Water is increasingly recognized as an important factor constraining humankind’s ability to meet its burgeoning food and energy needs. Water is a major factor limiting crop production in many regions around the world. Irrigation can greatly enhance crop yields, but the local availability and timing of freshwater resources constrains the ability of humanity to intensify food production. Water plays an important role in the production of energy, including unconventional fossil fuels extraction. Water is also important to meet climate change targets. Carbon capture and storage is broadly recognized as a technology that could play a key role in limiting the net anthropogenic carbon dioxide emissions from industrial and energy systems. However, carbon capture and storage technologies are energy-intensive processes that would require additional power generation and therefore additional water consumption for the cooling process.

While substantial additional water will be required to support future food and energy production, it is not clear whether and where local renewable water availability is sufficient to sustainably meet future water consumption. The extent to which irrigation can be sustainably expanded within presently rain-fed cultivated land without depleting environmental flows remains poorly understood. It also remains unclear where and to what extent new water demanding technologies such as carbon capture and storage and hydraulic fracturing might generate or exacerbate water scarcity.
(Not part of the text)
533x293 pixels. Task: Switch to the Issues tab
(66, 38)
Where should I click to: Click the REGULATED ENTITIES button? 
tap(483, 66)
In this dissertation work, I used a global water balance model to determine at high spatio-temporal resolution local water demand and water availability for human societies. I was able to estimate if there is sufficient local water to sustainably meet future demand for water. I also determined the sustainability of these practices and the extent by which they deplete environmental flows and groundwater stocks.
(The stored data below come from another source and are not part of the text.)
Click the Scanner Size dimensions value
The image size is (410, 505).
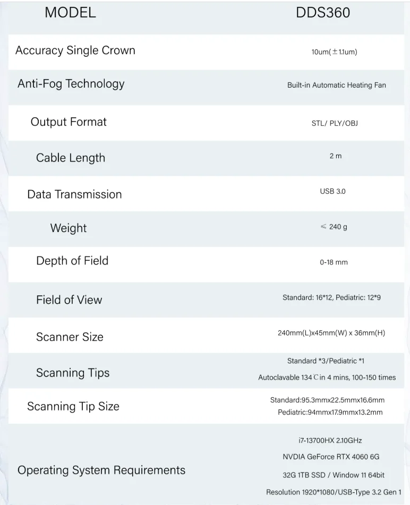pos(331,333)
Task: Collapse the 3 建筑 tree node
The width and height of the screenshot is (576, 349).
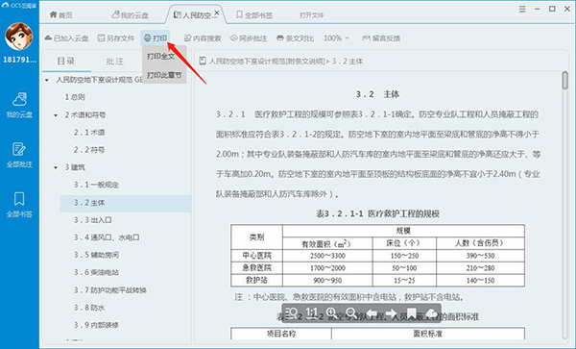Action: 56,167
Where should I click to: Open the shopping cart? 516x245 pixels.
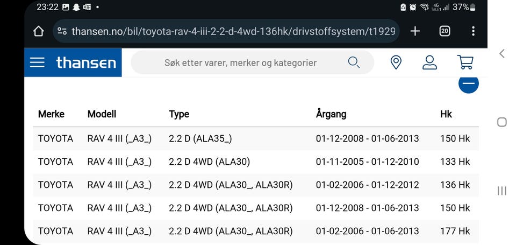[x=465, y=62]
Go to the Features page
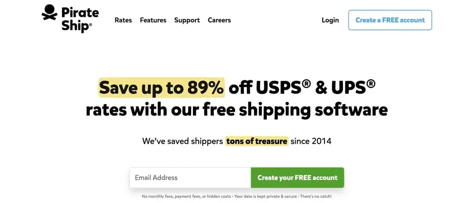Screen dimensions: 473x203 pyautogui.click(x=153, y=20)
I find that half of irrigation practices are currently unsustainable and that 15% of global unsustainable irrigation is embedded in international food trade. Despite widespread unsustainability from irrigation, I find that there is still substantial potential to increase food production by sustainably expanding irrigation over 140 Million hectares of croplands globally, potentially feeding 800 million more people. I also find that energy technologies such as hydraulic fracturing and carbon capture and storage will require substantial additional water, exacerbating water scarcity and creating a competition for the scarce local freshwater resources among energy, industrial, and agriculture industries. I show that certain geographies lack sufficient water resources to meet the additional water demands of carbon capture technologies and hydraulic fracturing.

These findings shed light on the importance of freshwater in future decision making. The results of this dissertation have the potential to inform water, energy, and food security policies at global, regional, national, and local scales and to provide new insights to achieve global sustainability targets.